SET PROBLEM: Copy the data between the lines holding "This screenshot has height=254, width=755." and "Action: [x=136, y=88]", inclusive, keeping every request as is. Raise each coordinate in the answers by 48.

TASK DATA:
###
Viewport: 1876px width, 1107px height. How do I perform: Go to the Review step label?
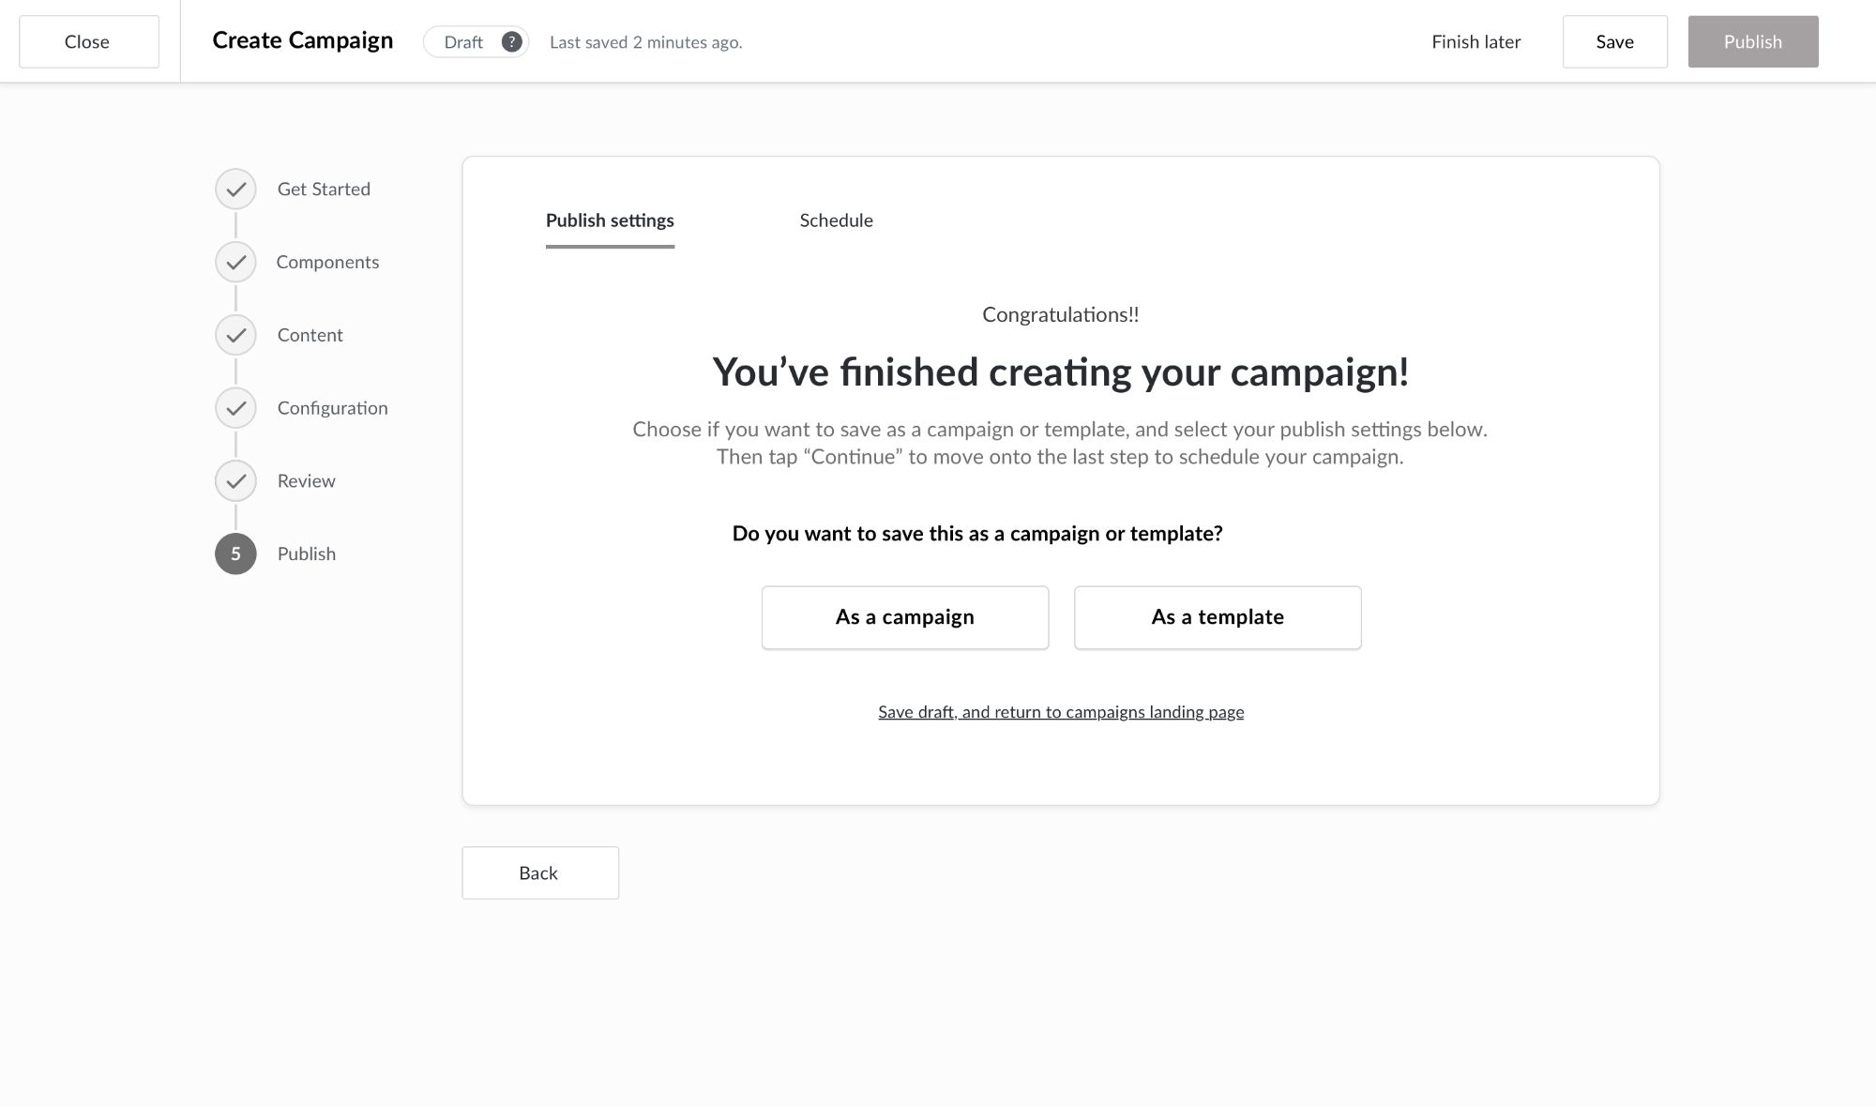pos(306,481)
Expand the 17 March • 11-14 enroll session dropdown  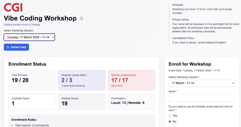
###
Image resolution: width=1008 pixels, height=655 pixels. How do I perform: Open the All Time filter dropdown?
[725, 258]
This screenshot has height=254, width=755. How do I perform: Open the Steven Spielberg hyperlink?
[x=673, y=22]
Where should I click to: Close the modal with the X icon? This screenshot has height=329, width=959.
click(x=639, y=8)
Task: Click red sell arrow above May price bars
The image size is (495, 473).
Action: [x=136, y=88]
###
CORRECT RESPONSE:
This screenshot has height=254, width=755. How do I perform: Open the Steven Spielberg hyperlink?
[x=721, y=70]
Where should I click to: Close the modal with the X icon? This screenshot has height=329, width=959.
click(x=687, y=56)
Task: Click red sell arrow above May price bars
The image size is (495, 473).
Action: [x=184, y=136]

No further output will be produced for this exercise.